Before we get a look into the reasons behind why we would want to get a part of our body scanned, we need to know which scans are relevant to your injury.
There are 3 main types of scan that your physiotherapist may refer you off for - MRI, X-ray & CT Scan.
This type of imaging is effective for revealing damage to articular and other aspects of the joints, bone disruption and soft tissue injuries such as tendon, ligament and muscle tears.
Our go to option for any bone injury or looking at space between joints.

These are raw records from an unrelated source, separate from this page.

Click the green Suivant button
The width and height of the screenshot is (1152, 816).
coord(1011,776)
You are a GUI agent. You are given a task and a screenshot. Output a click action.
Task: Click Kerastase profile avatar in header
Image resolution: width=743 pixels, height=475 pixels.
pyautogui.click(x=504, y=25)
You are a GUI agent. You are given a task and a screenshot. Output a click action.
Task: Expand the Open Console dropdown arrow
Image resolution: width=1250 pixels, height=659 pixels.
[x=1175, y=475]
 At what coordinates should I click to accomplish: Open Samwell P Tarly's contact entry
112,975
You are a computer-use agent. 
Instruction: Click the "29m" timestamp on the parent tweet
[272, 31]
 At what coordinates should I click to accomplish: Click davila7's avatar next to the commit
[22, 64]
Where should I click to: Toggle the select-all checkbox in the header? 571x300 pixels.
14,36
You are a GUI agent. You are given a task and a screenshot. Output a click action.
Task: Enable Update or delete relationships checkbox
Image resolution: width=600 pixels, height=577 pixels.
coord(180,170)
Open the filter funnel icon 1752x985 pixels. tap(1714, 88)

Breaks, fractures and stress injuries to our bones are mostly what we are looking to see when looking at an X-ray. Also effective in other fields of physiotherapy to see lung space and pick up any pathology within the chest.
This type of scan picks up a little bit of everything. Bone and soft tissue but also vascular and cancerous tissues can be imaged using the CT option.
So, now that we know a little about how the scans differ....when should you get scanned?
All too often we see people getting sent off for scans unnecessarily. The radiation and effects of the scans are not healthy to begin with so limiting the expose is important but also quite often a scan will only reveal pathologies that we can already guess will be there. For example, an adult who has played lots of sport or been very active can have a completely pain-free joint but if scanned will find some ‘degenerative change’ or ‘lose of joint space’ or even labral tears etc. Now these phrases and words can seem serious and daunting but often times they don’t correlate to any specific symptoms and are just part of the ageing, wear and tear process.
What we see a lot of is that people aren’t getting a good screening, or not being physically assessed, for specific structures that will direct us to a specific type of imaging. This means that quite often people are getting an X-ray done for something that only an MRI can pick up or someone can clear a fracture/bone injury with a scan but have ended up having an MRI anyway. So my advice here is to first seek out a good assessment of the area that is injured so that you can save time, money and the hassle of having to jump between multiple scanning techniques.
Another time that sending someone for a scan is important is if conservative treatment (strengthening, soft tissue work, postural correction etc.) isn’t changing or improving the pain/injury. When this occurs it is sometimes a good idea to jump into a specific scan as that can give us a better picture of the extent of the injury and change out treatment strategy slightly. However, if you know that a scan will not change our treatment strategy at all then it is pointless to go and get one. For example, if you have a niggling shoulder injury that presents as a tendon issue when being assessed, the management and rehab of that will be a thorough strengthening and loading program. If we got a scan and it confirms to us that it is that tendon damage as well as some joint issue, then the rehab is still the same, a strength and loading program so therefore that scan was really quite pointless.
All too often people are wasting time and money, as well as being exposed to high levels of radiation when getting scans done for injuries which are either not relevant to that scan or don’t need to be imaged. The most important thing to know with any injury is that being assessed by a well training health professional will more often than not be enough to diagnose and begin a treatment plan without any imaging required.